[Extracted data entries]
▼
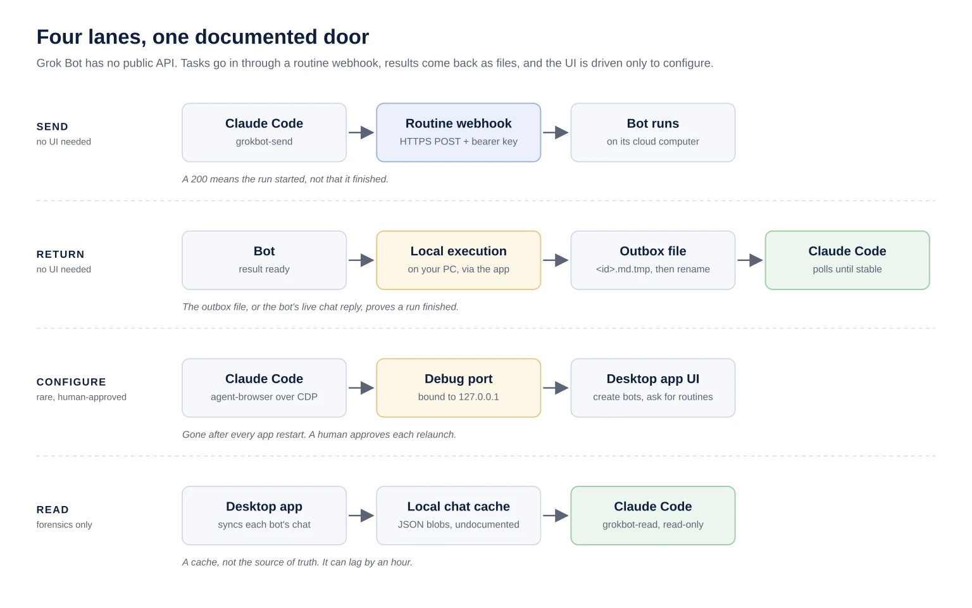Image resolution: width=972 pixels, height=608 pixels.
Task: Click the arrow from Desktop app to Local chat cache
Action: (x=361, y=516)
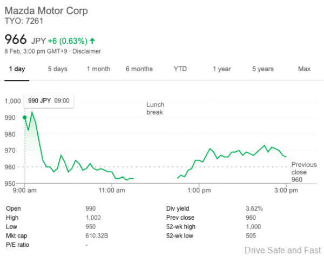Switch to the 1 year range
The image size is (324, 256).
221,69
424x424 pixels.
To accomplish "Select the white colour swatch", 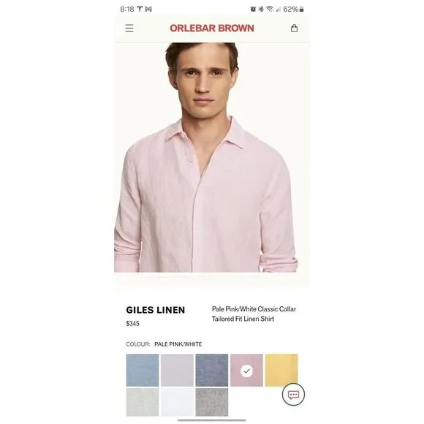I will tap(177, 402).
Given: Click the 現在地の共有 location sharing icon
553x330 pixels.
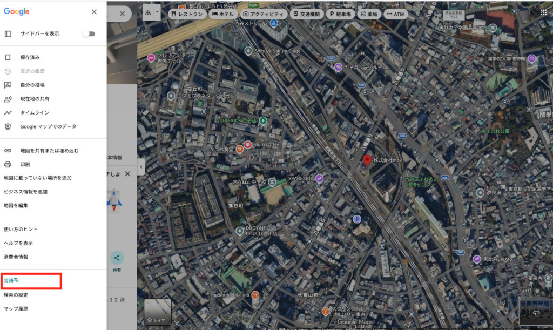Looking at the screenshot, I should tap(8, 99).
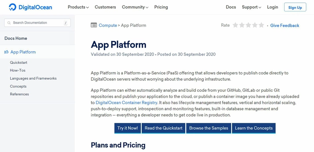Open the DigitalOcean Container Registry link
Image resolution: width=314 pixels, height=152 pixels.
click(126, 103)
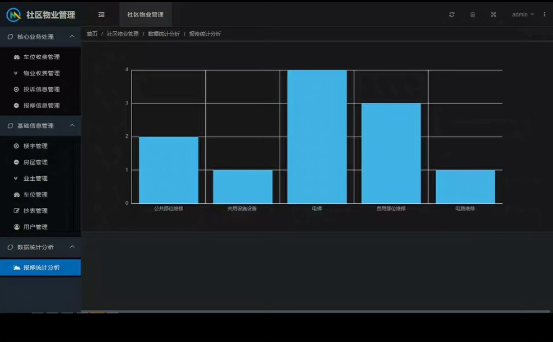The image size is (553, 342).
Task: Collapse the 核心业务处理 menu group
Action: pos(40,37)
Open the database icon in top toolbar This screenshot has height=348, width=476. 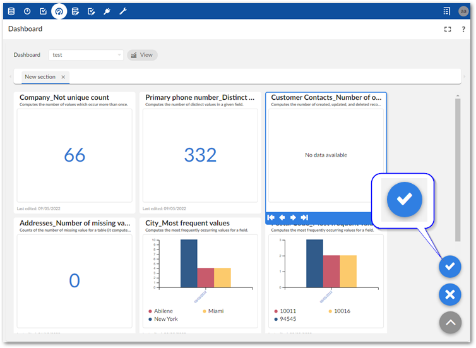pos(11,11)
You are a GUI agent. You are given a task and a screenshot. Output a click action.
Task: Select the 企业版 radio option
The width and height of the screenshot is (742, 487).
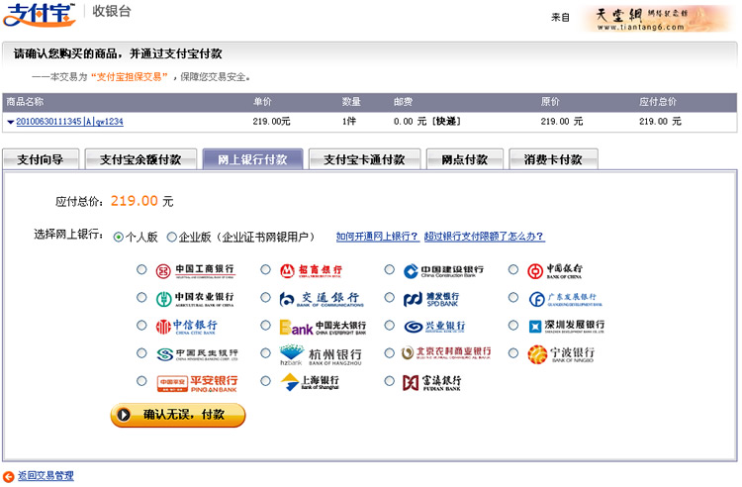tap(172, 237)
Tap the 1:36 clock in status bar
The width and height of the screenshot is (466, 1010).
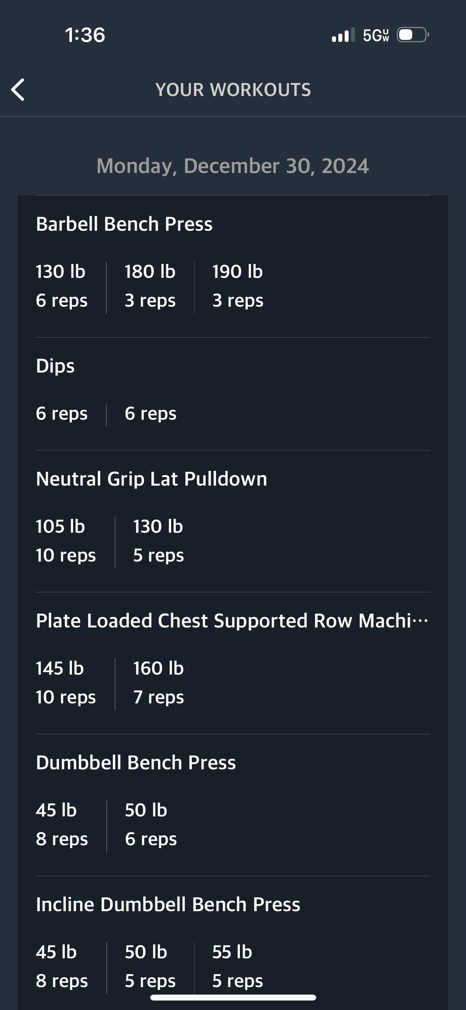85,35
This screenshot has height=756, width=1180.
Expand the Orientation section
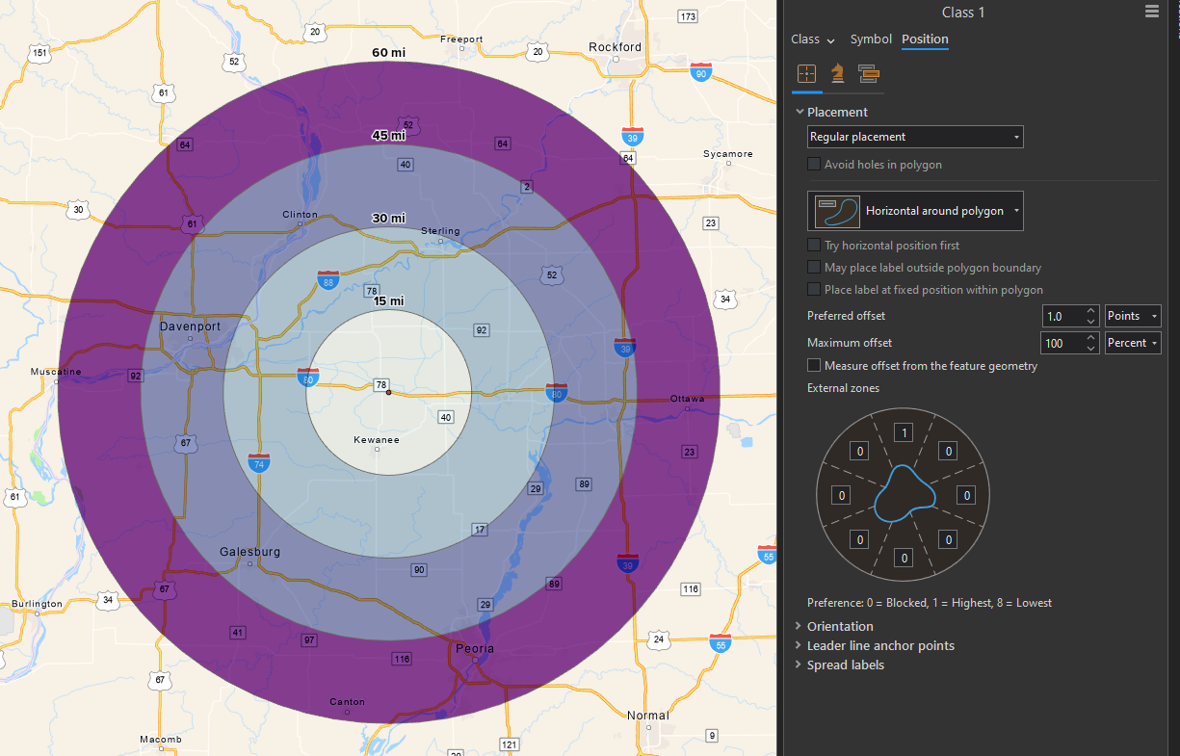(x=799, y=625)
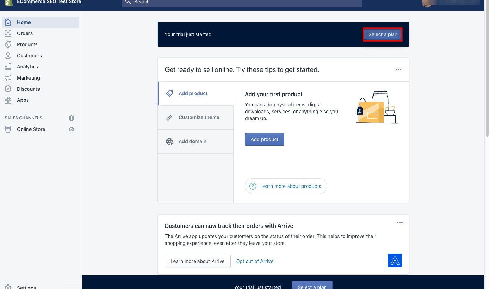Open the options menu on the Arrive card
This screenshot has height=289, width=489.
400,222
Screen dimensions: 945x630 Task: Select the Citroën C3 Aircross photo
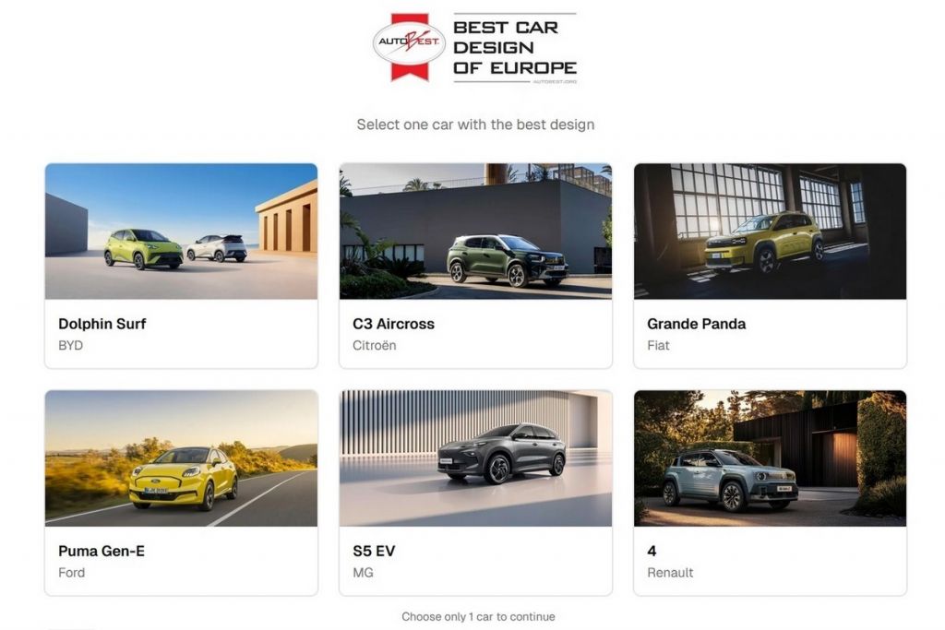pos(475,232)
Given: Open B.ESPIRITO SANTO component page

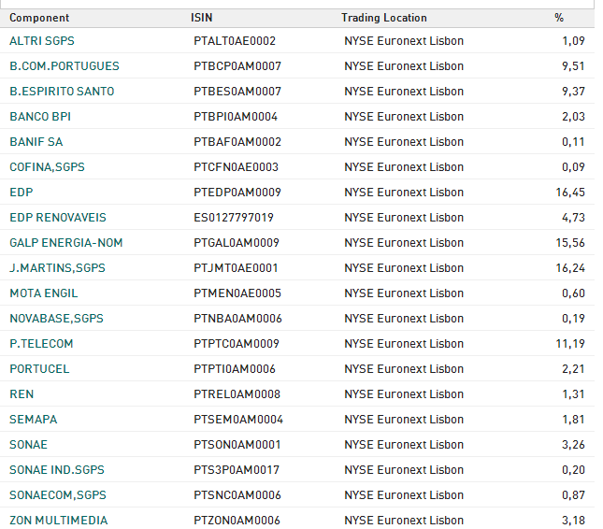Looking at the screenshot, I should click(62, 92).
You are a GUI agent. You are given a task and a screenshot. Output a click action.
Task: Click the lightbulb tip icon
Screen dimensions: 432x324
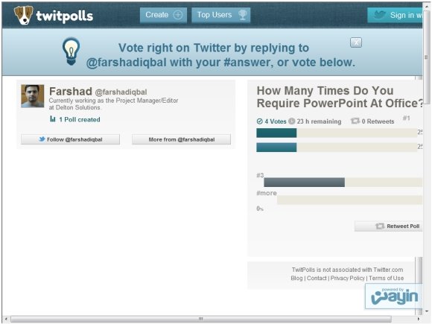coord(71,51)
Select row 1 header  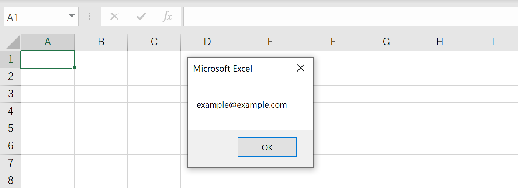tap(10, 59)

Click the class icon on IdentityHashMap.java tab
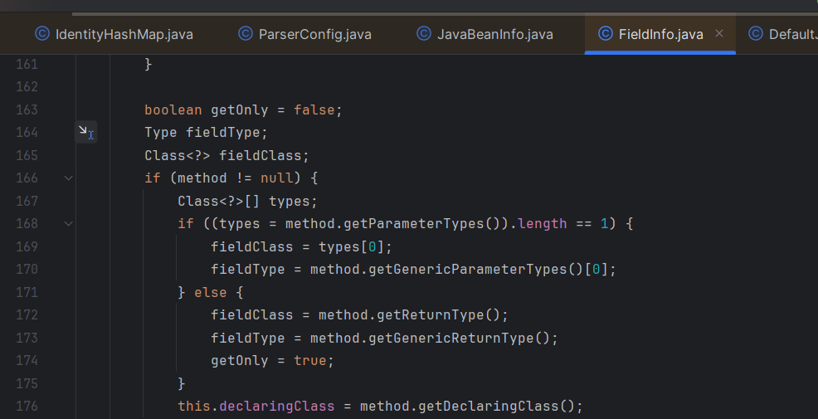(x=41, y=34)
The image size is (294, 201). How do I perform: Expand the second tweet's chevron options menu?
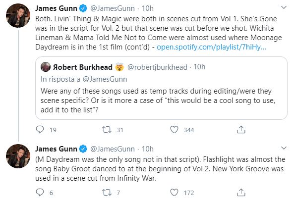284,148
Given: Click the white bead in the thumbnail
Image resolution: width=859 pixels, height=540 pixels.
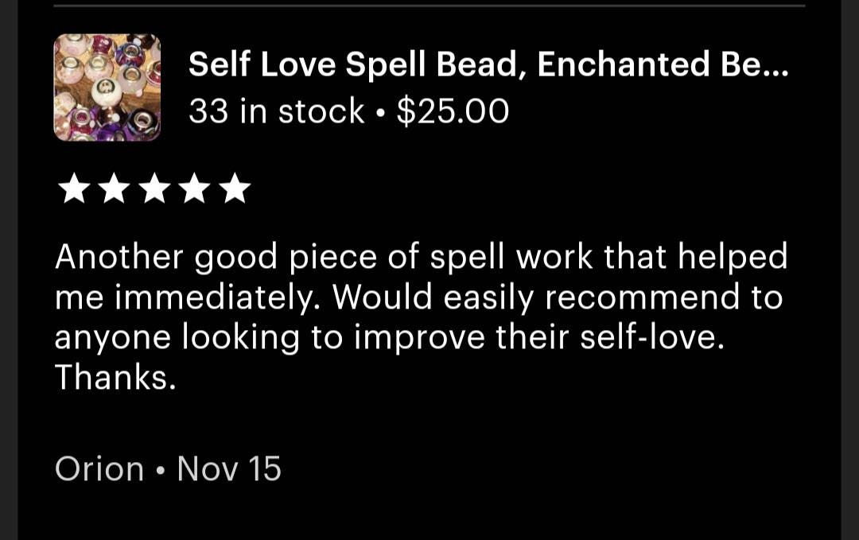Looking at the screenshot, I should [106, 91].
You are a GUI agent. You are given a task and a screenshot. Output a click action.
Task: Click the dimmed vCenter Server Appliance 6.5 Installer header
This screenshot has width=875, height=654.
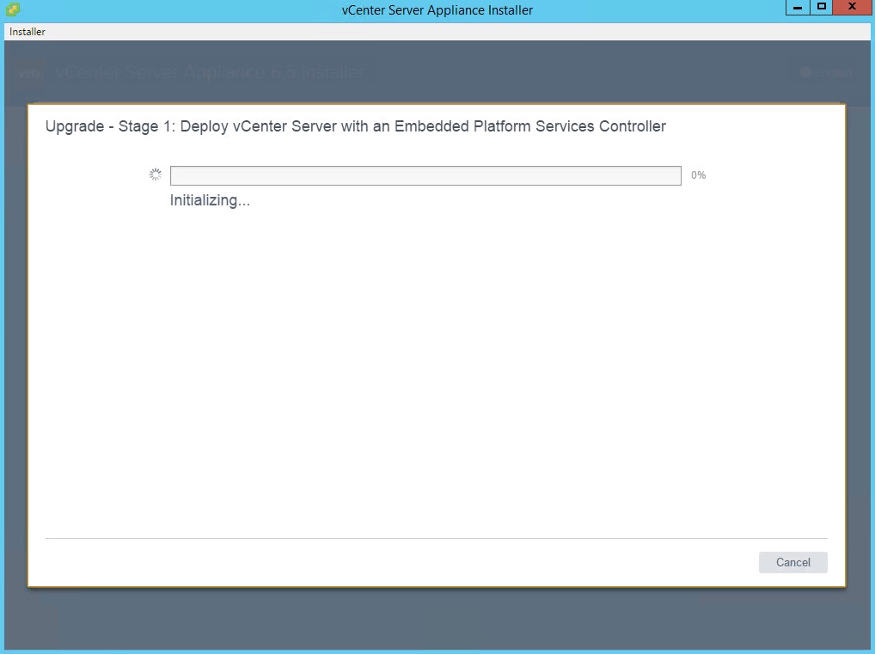coord(211,73)
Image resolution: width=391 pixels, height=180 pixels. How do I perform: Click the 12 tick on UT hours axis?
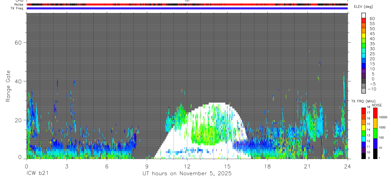[187, 166]
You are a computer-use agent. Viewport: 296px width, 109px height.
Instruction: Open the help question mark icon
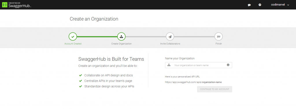point(260,5)
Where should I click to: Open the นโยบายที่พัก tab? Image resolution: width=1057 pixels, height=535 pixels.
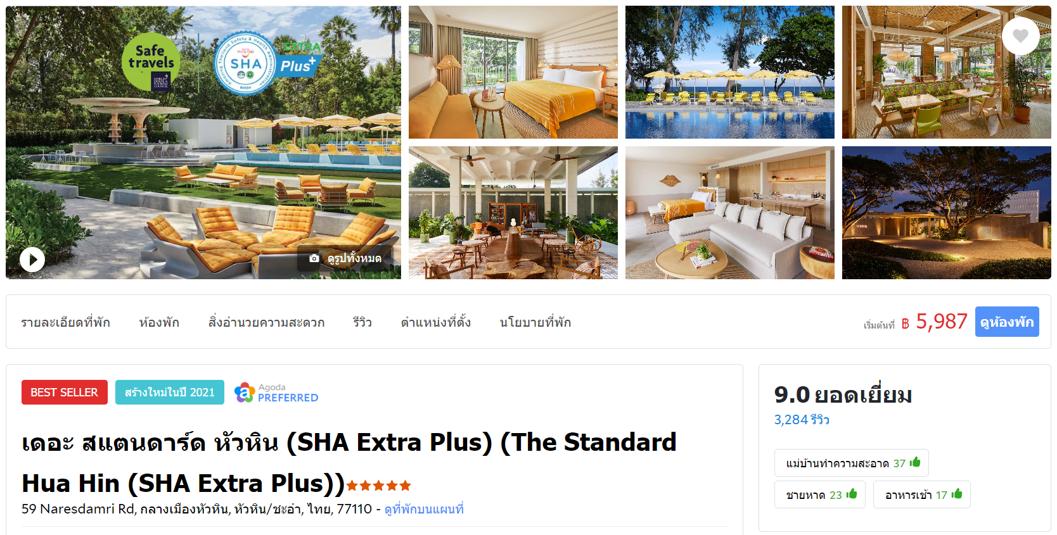pos(535,322)
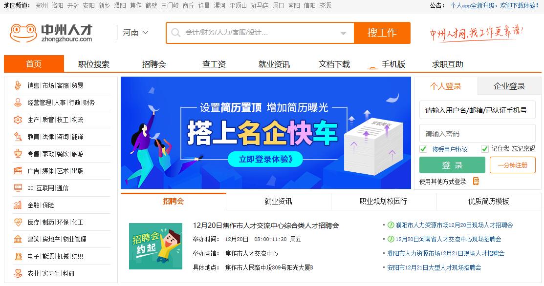The image size is (544, 286).
Task: Open the search box dropdown arrow
Action: 343,33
▲
> **Your instructions**
Which lines run from the one containing "Image resolution: width=859" to the end of the data above? Set down those lines exactly, and only those, without any pictures.

> **Task output**
Image resolution: width=859 pixels, height=540 pixels.
Looking at the screenshot, I should [106, 91].
You are a GUI agent. You are given a task and a screenshot. Output a click action.
Task: Click the dimmed vCenter Server Appliance 6.5 Installer header
This screenshot has width=875, height=654.
coord(211,73)
Image resolution: width=391 pixels, height=180 pixels. How do I perform: Click the 12 tick on UT hours axis?
[187, 166]
You are a computer-use agent. Viewport: 296px width, 109px height.
Instruction: Open the help question mark icon
point(260,5)
Where should I click to: Open the นโยบายที่พัก tab? Image resolution: width=1057 pixels, height=535 pixels.
pos(535,322)
The image size is (544, 286).
Task: Open the search box dropdown arrow
Action: 343,33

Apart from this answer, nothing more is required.